[THE RECORDS Boundary: Start]

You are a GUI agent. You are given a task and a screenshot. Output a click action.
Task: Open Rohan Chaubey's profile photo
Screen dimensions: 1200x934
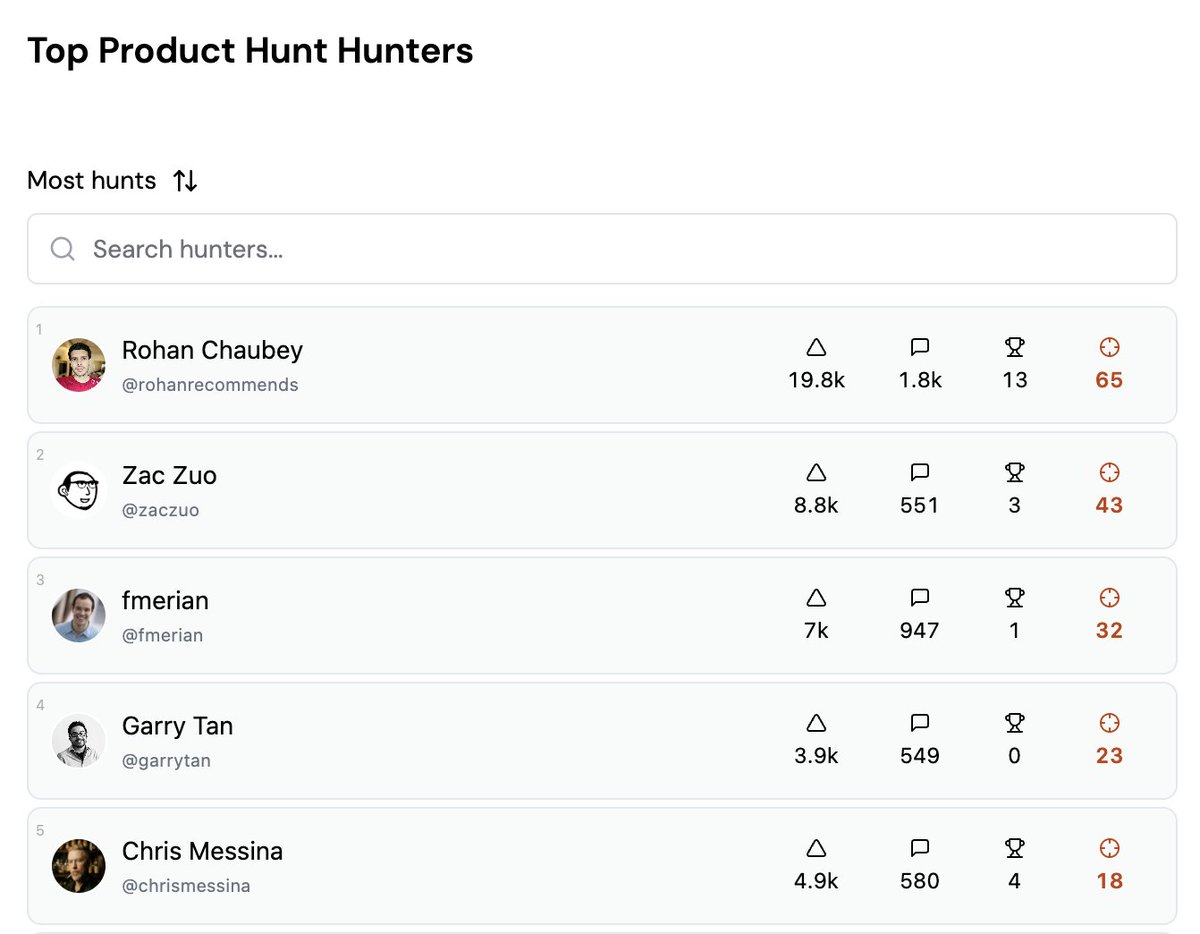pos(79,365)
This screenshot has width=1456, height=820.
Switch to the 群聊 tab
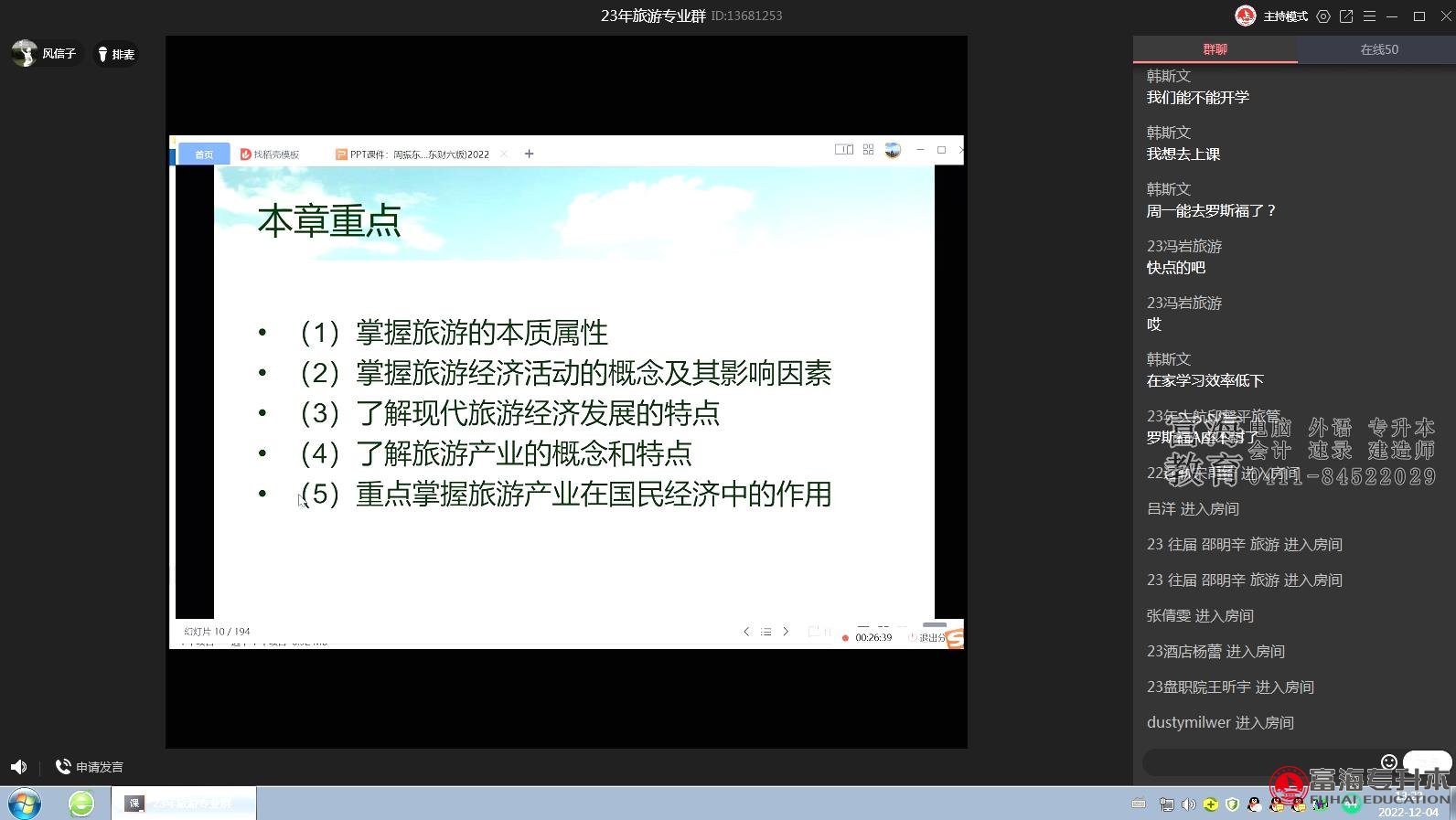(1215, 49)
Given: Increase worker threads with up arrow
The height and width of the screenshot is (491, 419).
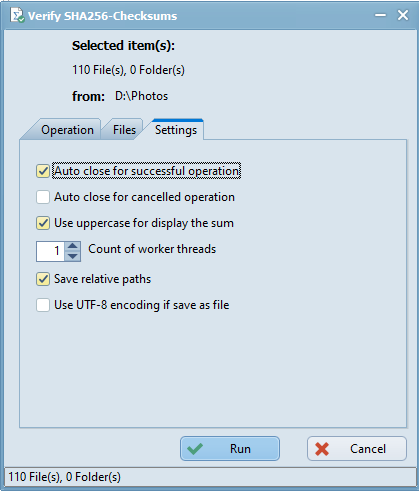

[THE RECORDS Boundary: End]

PROBLEM REQUIREMENTS
The answer should consist of every line from the listing above that includes the word "width".

RESULT OF THIS EXERCISE
This screenshot has width=1456, height=820.
The height and width of the screenshot is (491, 419).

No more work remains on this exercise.